Full computer-aided doppler tuning only permits 'hands-free' operation when
*both* stations have it perfectly implemented. If I'm talking to you and my
computer clock is off by 10 seconds, you will need to tune a bit during our
conversation, and so will I. Mind you, this isn't nearly as much as in
other circumstances. In case you are thinking that this might be easy to do
remotely, I should add that such 'hands-free' QSOs are, in my experience,
quite rare.

If I may respond in general to the spirit of the original letter, I would
say that current satellites do not really present an excellent opportunity
for extended conversations. I certainly don't want to characterize this
aspect of the hobby on behalf of everyone, but I think for many the fun
generally resides in the combination of improving one's technical
proficiency (with which this list and the publications from AMSAT help
greatly) and rather briefly meeting others who are on the same path. That
said, I very much enjoy the company of the people I meet on the birds; like
QRP HF, these short contacts that overcome technical challenges can be very
satisfying. If the idea of communicating with someone else via a device
hurtling through space enthralls you, then it's worth it.

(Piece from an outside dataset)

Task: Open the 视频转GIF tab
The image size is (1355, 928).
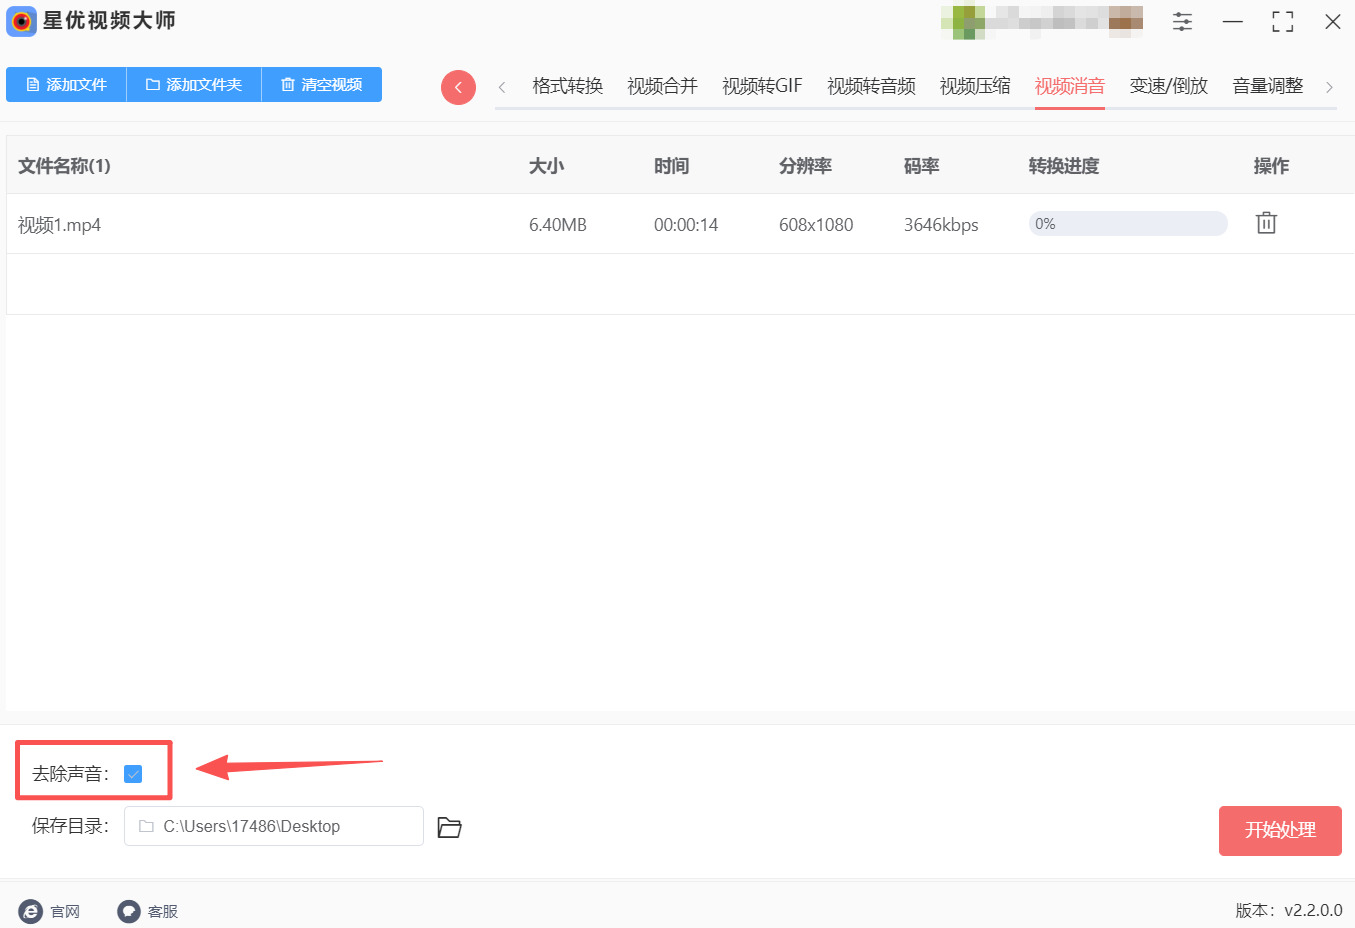Action: (x=762, y=86)
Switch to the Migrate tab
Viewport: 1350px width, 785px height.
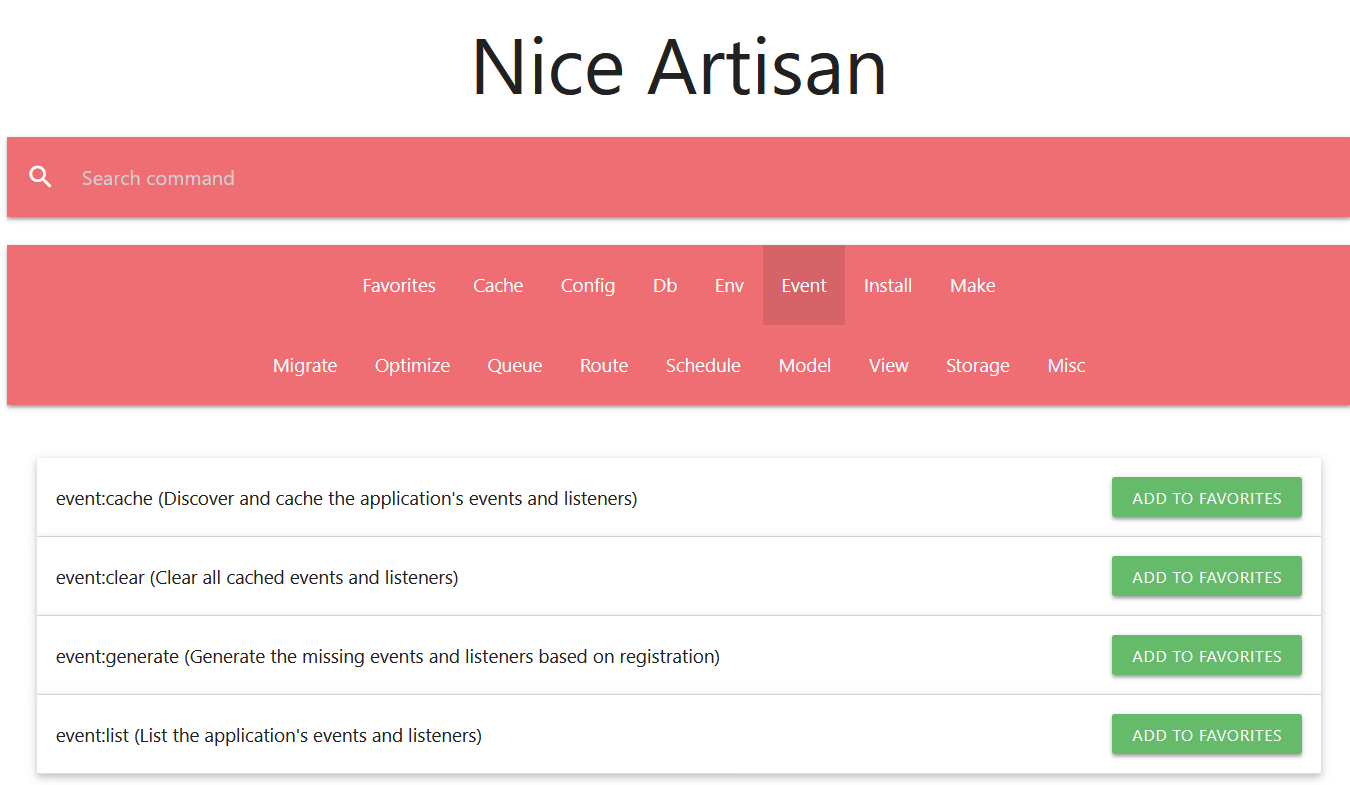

As Simon explains, all this will change with the launch of P3E, ESEO and
Eagle, the coming high-orbit satellites.

For now, if your space is limited, you might consider going portable and
buying or making an Arrow-type antenna. Combined with a full-duplex HT such
as the TH-D7A, this lets you work the FM birds from any spot. In general,
as Simon notes, this isn't for ragchewing; however, those of us north of 45
deg. know the fun of chatting on AO-51 as it passes over the Arctic Circle :-)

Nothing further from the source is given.